XRP price has entered the kind of zone that makes chart watchers stop scrolling and zoom in. Ripple price has slipped under a long-term support level that traders track across multiple cycles. That break sets up a serious question. Could XRP really fall below $1 again before any meaningful recovery begins?
Levi, host of the Levi crypto YouTube channel, recently walked through a set of bearish XRP price forecasts and anchored the discussion around veteran analyst Peter Brandt.
Levi framed Brandt as a controversial voice inside the XRP community, yet he also pointed out that Brandt has called major XRP drops in the past. That history is why Brandt’s latest bearish outlook still matters.
Peter Brandt highlighted a potential double top on XRP on December 17, 2025. A double top is a classic reversal setup. Price tests a peak twice, then fails to push higher. Once support breaks under the middle low, the chart often points lower.
Levi noted that XRP price was far higher when Brandt shared that view. The breakdown that followed turned the pattern into more than a warning. XRP moved into a deeper decline after losing that support line. Brandt’s point was not about drama. He focused on structure and risk once the pattern completed.
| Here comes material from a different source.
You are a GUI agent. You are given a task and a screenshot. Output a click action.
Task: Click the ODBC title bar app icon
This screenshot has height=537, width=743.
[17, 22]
Levi also referenced a major liquidation event that hit XRP hard. Brandt tracked the move and treated the bounce as temporary strength inside a larger bearish picture. XRP later corrected again. That sequence reinforced why Levi thinks Brandt remains worth watching, even when the message feels uncomfortable.
XRP Price Break Below The 100 Week Moving Average Brings A Familiar Risk
Levi then shifted to a longer-term indicator that often separates bull market strength from bear market weakness. XRP price has broken below the 100-week moving average. That orange line has acted as a key trend guide during past cycles.
Levi compared today’s setup to April 2022. XRP broke below the same moving average during that bear market. Price then dropped roughly 50% from the breakdown area before the cycle bottom appeared. XRP moved from about $0.67 down to roughly $0.32 during that period.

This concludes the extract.